When immune system B cells are alerted to the presence of a threat within the body, they form structures called germinal centers, which serve as ad hoc headquarters for marshaling a targeted immune response.

These cells subsequently differentiate into plasma cells, which produce antibodies directed against foreign entities, or memory cells, which retain the capacity to become plasma cells if the same threat reappears in the future.

The extracellular signal-regulated kinase proteins (ERK1/2) are integrally involved in the early stages of this process, making it a challenge to assess their subsequent contributions. “If we delete both ERK genes entirely, differentiation of B cells is impaired and we cannot analyze the function of ERKs during the immune response,” explains Kohei Kometani, a researcher in Tomohiro Kurosaki’s group at the RIKEN Research Center for Allergy and Immunology, Yokohama.

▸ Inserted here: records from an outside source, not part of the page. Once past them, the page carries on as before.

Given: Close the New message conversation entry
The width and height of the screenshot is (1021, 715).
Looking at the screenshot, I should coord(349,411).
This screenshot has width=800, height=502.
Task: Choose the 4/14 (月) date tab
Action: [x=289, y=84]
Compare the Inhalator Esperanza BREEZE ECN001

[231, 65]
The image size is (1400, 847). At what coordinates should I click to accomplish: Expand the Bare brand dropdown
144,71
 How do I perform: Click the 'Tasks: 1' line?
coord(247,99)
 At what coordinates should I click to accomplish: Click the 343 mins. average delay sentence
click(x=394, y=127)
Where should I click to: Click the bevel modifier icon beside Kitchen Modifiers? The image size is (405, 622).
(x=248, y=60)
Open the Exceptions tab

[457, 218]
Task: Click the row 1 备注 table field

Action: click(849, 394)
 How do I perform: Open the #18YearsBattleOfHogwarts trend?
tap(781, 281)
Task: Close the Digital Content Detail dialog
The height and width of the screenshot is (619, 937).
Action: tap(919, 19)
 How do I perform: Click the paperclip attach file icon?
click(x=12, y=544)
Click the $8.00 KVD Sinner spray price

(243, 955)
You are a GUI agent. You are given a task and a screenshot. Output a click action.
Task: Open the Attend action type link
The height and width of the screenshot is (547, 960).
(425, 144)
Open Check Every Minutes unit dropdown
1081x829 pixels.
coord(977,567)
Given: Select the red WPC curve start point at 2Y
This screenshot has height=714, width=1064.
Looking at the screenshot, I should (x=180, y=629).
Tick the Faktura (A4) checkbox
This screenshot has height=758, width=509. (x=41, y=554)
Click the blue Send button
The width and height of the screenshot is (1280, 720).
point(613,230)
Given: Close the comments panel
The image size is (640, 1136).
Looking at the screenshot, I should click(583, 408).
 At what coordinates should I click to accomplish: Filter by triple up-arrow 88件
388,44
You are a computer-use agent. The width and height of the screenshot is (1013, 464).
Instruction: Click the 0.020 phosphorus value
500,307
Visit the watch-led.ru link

To address this challenge, Tomoharu Yasuda and Kometani developed transgenic mice in which ERK expression is lost only after the initial differentiation of B cells1. Their initial results were striking; following vaccination with a highly immunogenic antigen, ERK-deficient mice showed a 10- to 40-fold reduction in antibody production. This selective deletion of the two ERK genes led to a sharp decrease in the number of antigen-specific plasma cells but had little effect on memory cell counts. The researchers determined that these signaling factors appear to directly facilitate plasma cell maturation. “It was surprising that ERKs regulate differentiation but do not affect cell proliferation, because many people think of the ERKs as important molecules for cell growth,” explains Kometani.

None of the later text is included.